The case was mounted up on a small platform. It was white, and clean. Its outer lid was kept raised all the time, apparently, so the man inside could be seen.
He was submerged in a thick but clear substance. Some sort of grease, it looked like, but it was clean. You could see straight through it. He looked like one of us, nothing strange or special. I thought he looked a little disgusted, and impatient. I don’t know what I had expected.
He was naked, but people had cast a blanket on the case lid, to cover him up from about his navel on down. The blanket was tied down with cords that wrapped down underneath the case, but it was clear that they had been pulled loose many times by the curious. My mother reached down and hiked it up a little up his body.
On the side of the white case there was a small darker area, which showed just a green dot and the number -178.
“Do people know what that number is?” I asked.
“No. It has never changed.”
“And how many years has he been here?”
“No one really knows.”
“But since the time of the Red Nation?”
“Even before then. He’s older than that, everyone says.”
“No one ever has to – do anything to this?”
“No. They keep up the building, is all. Make sure it doesn’t fall down on him. It would be such a shame if anything happens to this case before – well, before whatever it is going to do, it does. The people here keep an eye on it.”

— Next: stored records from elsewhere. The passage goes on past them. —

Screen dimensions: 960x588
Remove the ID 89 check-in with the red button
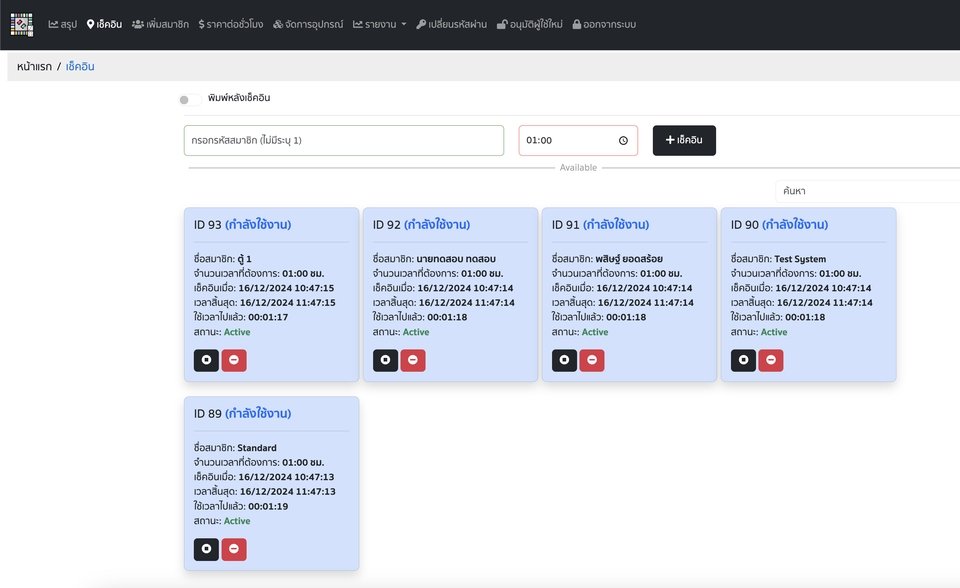pos(234,549)
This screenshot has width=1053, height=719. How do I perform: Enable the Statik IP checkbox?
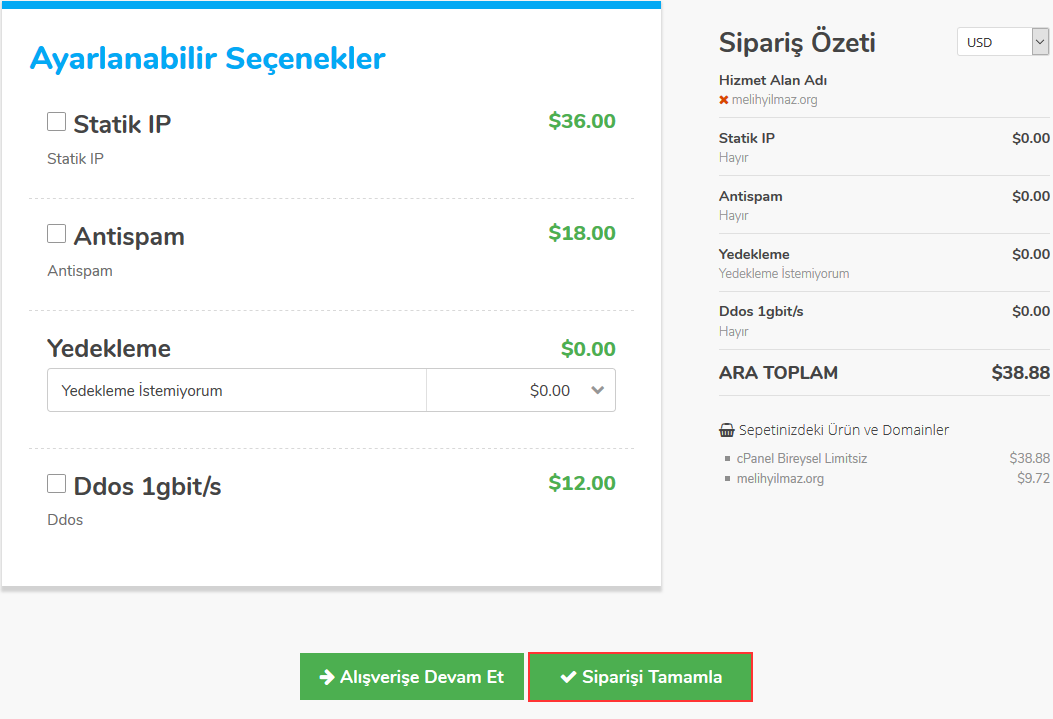pyautogui.click(x=57, y=122)
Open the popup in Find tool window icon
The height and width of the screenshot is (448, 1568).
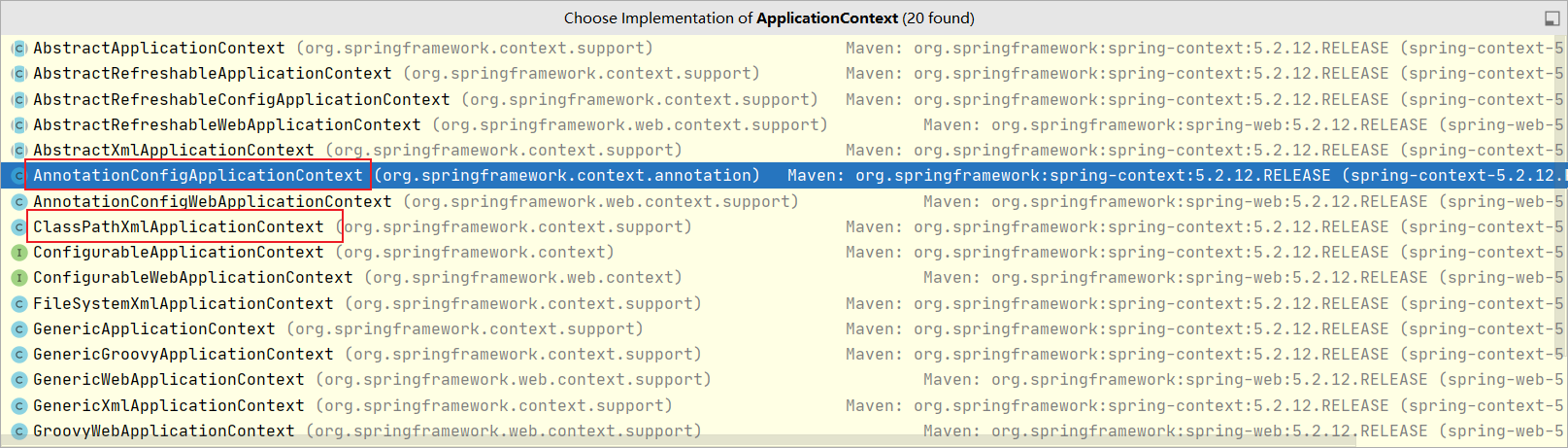pyautogui.click(x=1551, y=18)
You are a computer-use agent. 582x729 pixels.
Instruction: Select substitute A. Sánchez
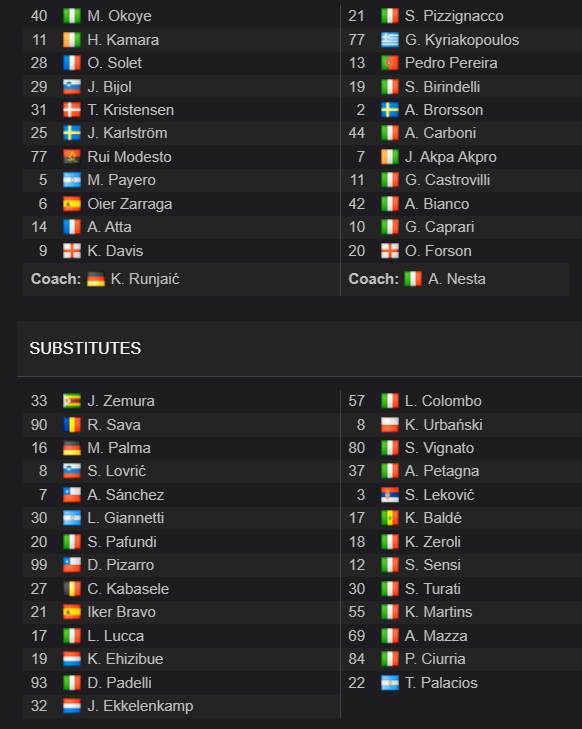126,495
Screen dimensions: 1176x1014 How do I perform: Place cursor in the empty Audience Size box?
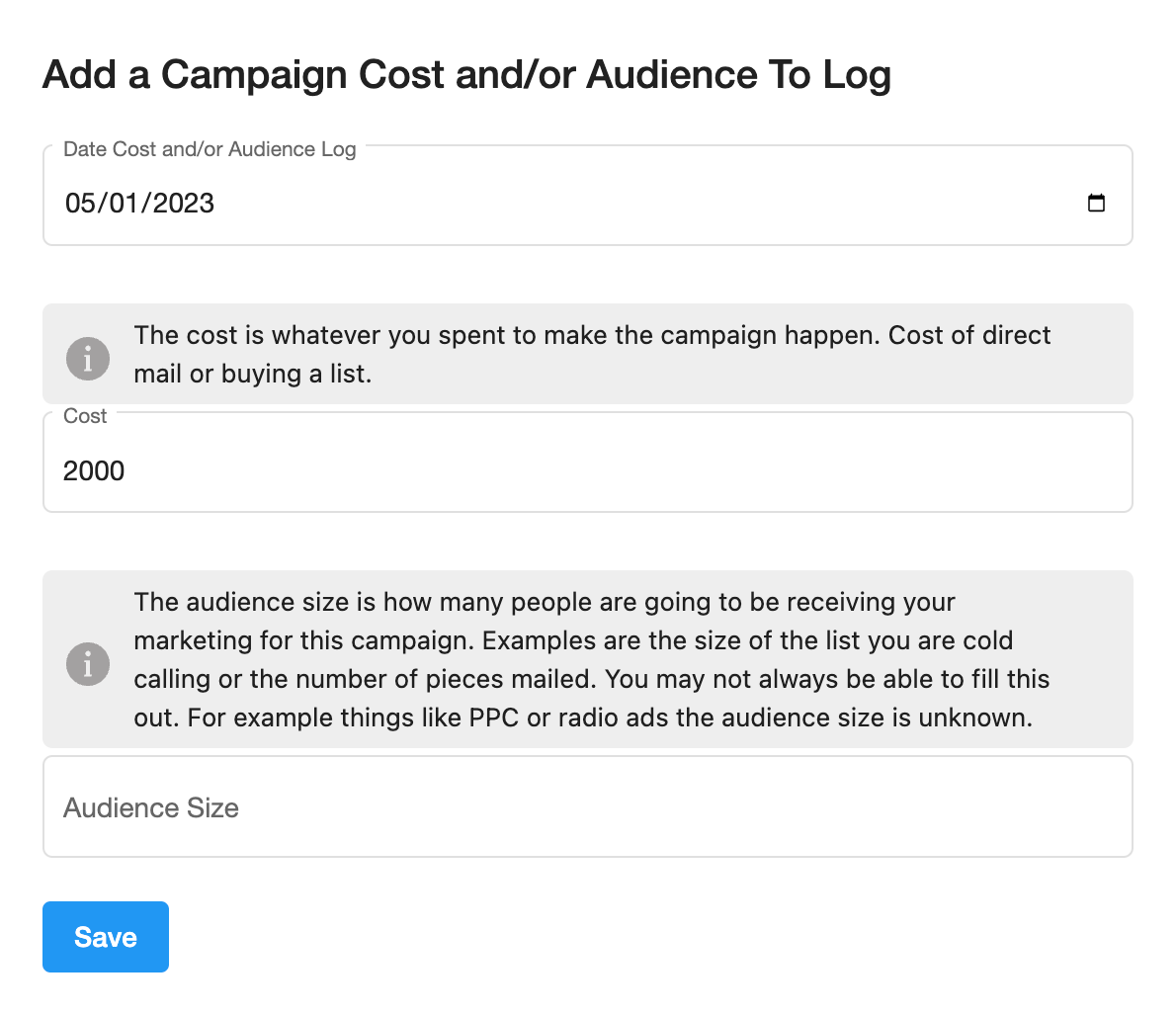pos(588,806)
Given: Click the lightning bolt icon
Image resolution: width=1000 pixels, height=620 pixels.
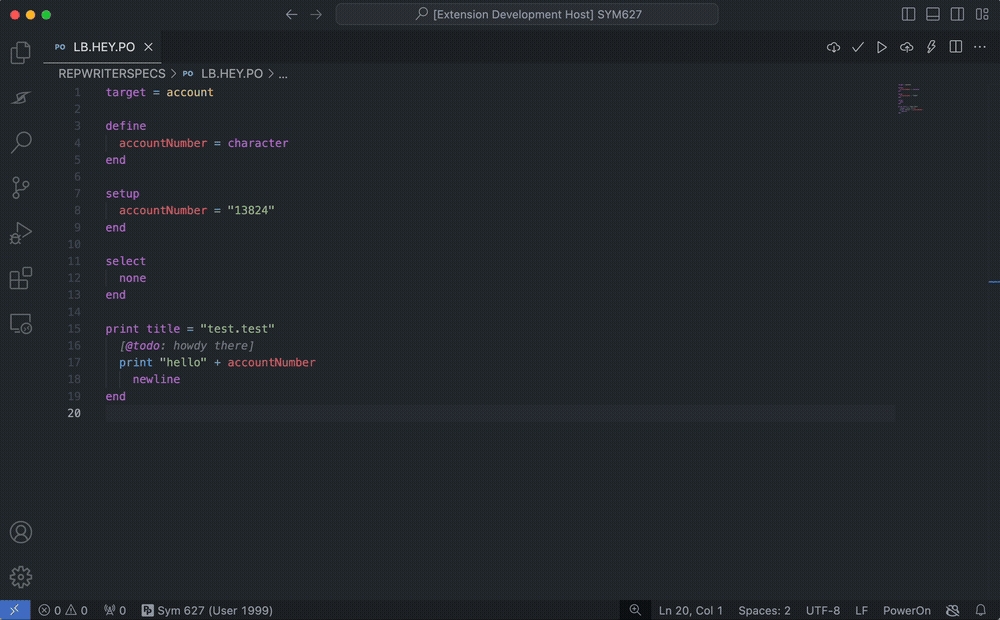Looking at the screenshot, I should tap(931, 47).
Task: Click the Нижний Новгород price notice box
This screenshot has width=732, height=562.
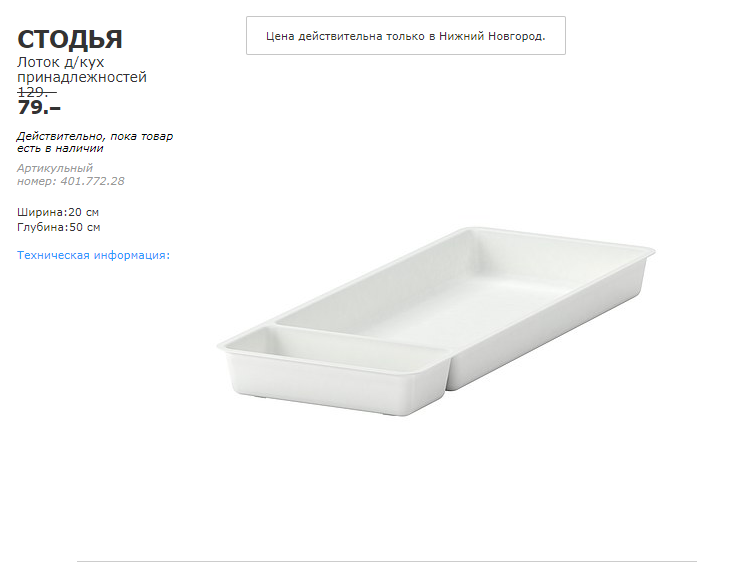Action: coord(405,36)
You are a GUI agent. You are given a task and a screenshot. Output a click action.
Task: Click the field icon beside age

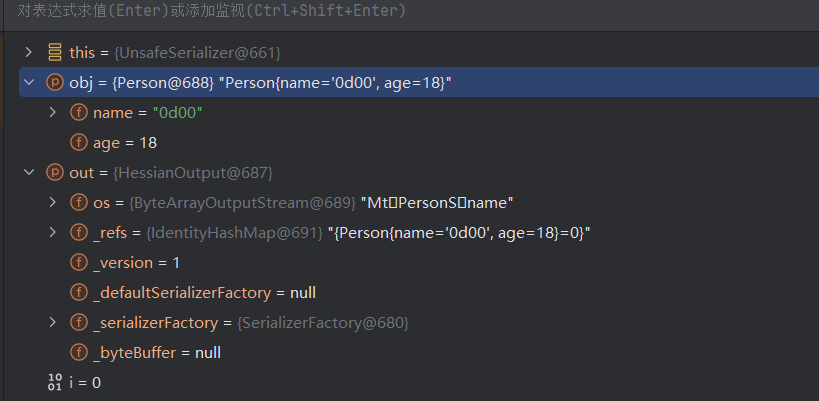[78, 143]
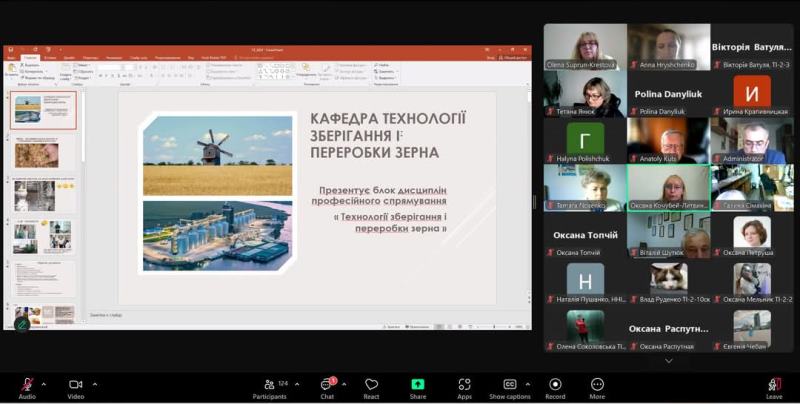Open the File tab in PowerPoint ribbon

click(11, 57)
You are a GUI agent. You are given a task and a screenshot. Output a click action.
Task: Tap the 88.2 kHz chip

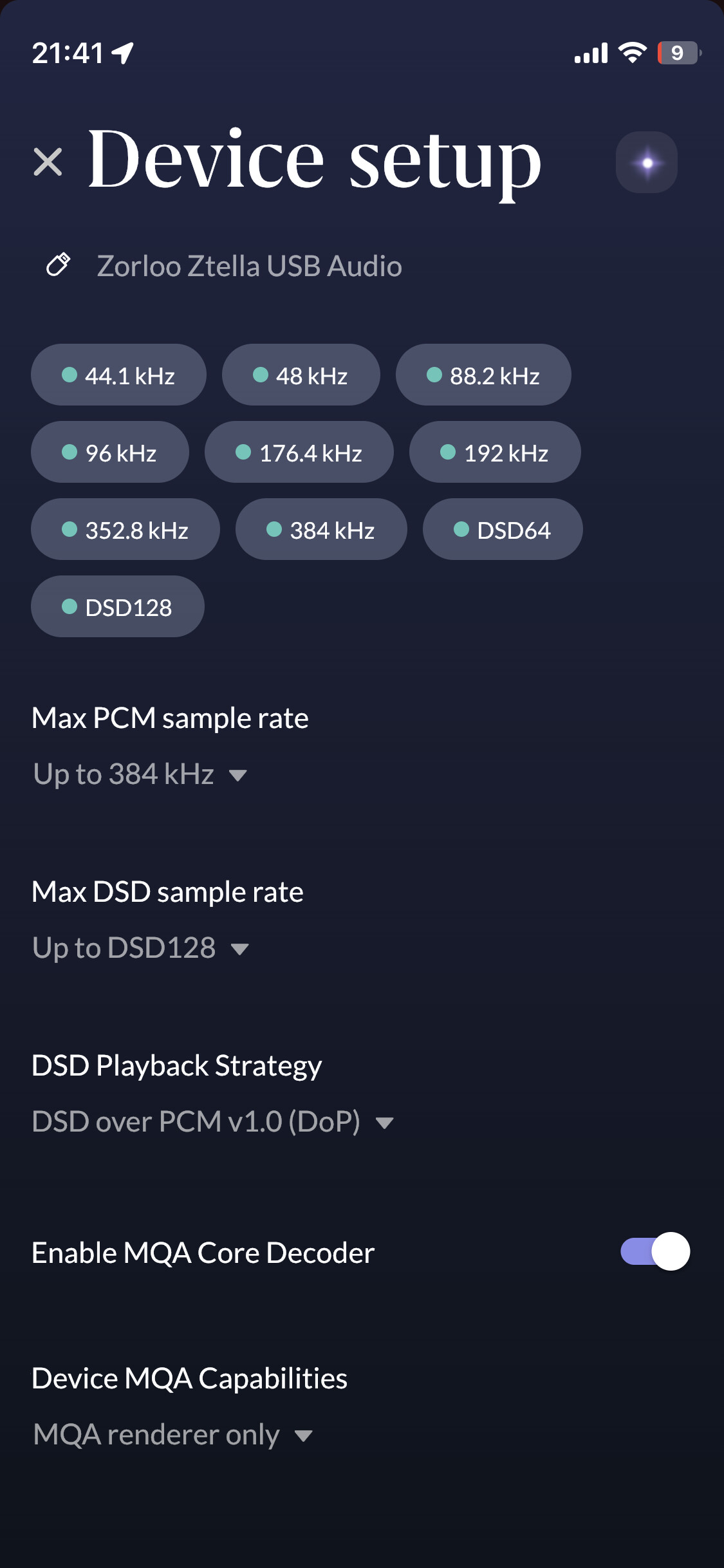coord(483,375)
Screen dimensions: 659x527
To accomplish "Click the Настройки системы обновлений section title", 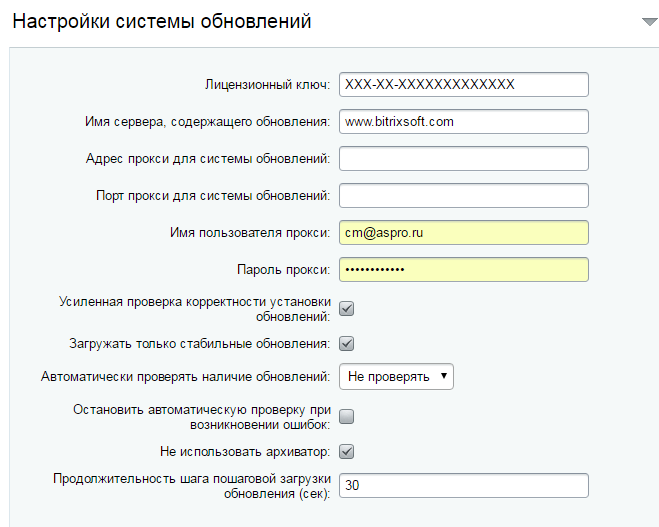I will click(162, 21).
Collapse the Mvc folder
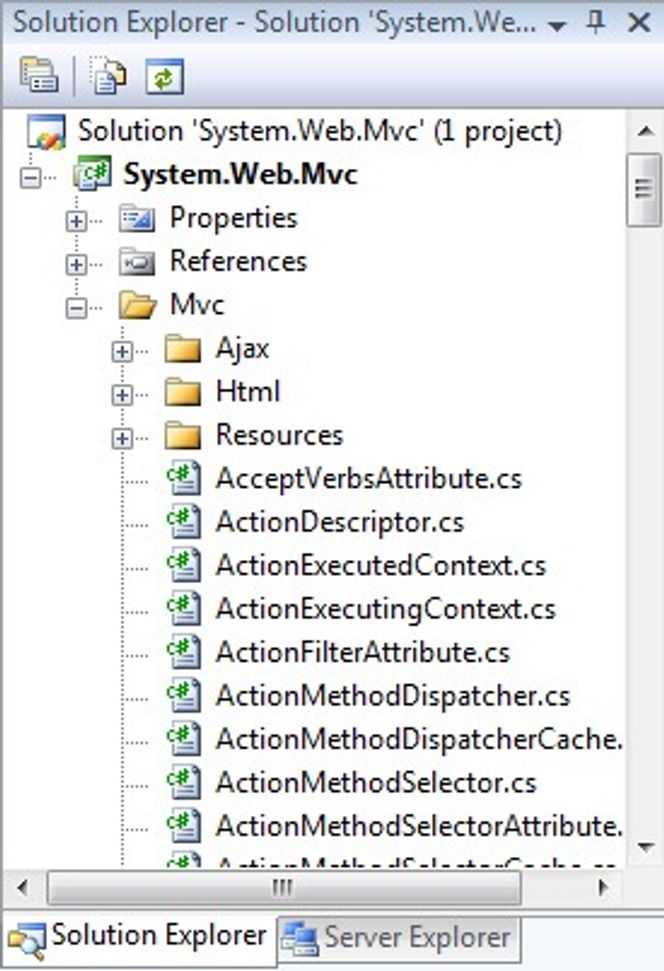Viewport: 664px width, 971px height. click(76, 308)
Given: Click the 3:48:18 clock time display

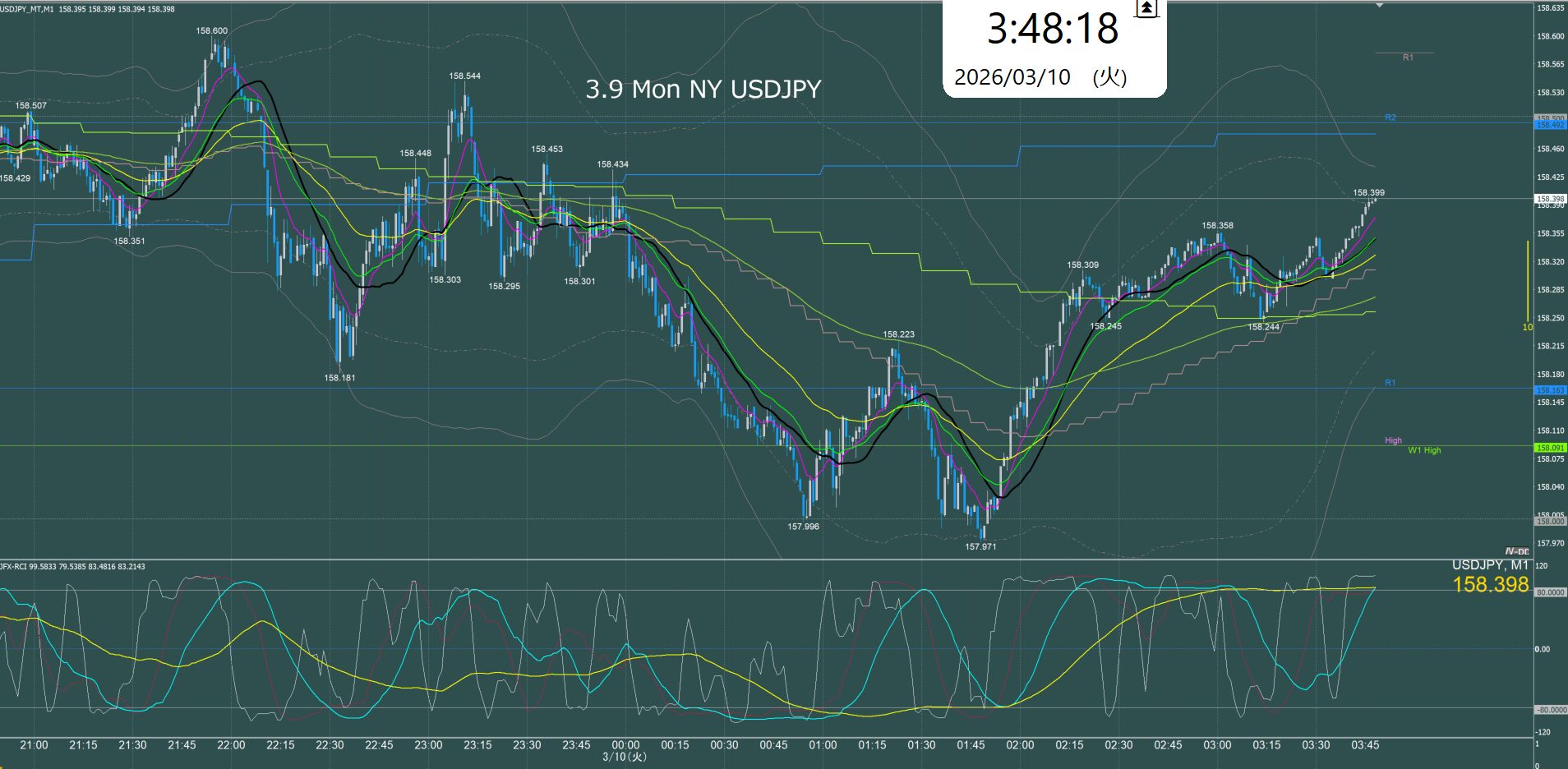Looking at the screenshot, I should click(x=1052, y=30).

“Do you think he’s alive? Do you think he’ll come out?”
I knew she did, but here in front of this oddity, this silent inexplicable oddity, I felt like I had to check.
“I’m sure he’s alive. He looks it, doesn’t he? As for what will happen to him, I can’t say, Acey.”
And that was that. There was nothing else to see, or do. I felt a little bad leaving him there, when we walked out; but as far as that went, it was reassuring to know he had survived in there for so long already. Our departure wouldn’t matter.
*
Sixty years ago, that was, and what a different world it is now. The canal is still there, but steamers make the trip now, and the mules are gone. And only freight goes by water these days; people travel in steamcars of course. I tell my grandchildren about traveling by the canal passenger boats, and they look at me as if I’d told them I got around by paddling logs.
My mother lived to be ninety; Aunt May, ninety-two. I did stop by and see the ancient man a number of more times, after that. The building was altered a bit, over the years, and about fifteen years ago he was moved altogether, but he and his case never changed; the same green dot, the same number displayed, and the same impatient look on his face. I visited him with my own children and grandchildren, like everyone else around our parts does.
The last I saw him was about five years ago. I don’t believe I will be able to make the trip up to River Bend again, but I know he’s still there, looking as old and as young as ever.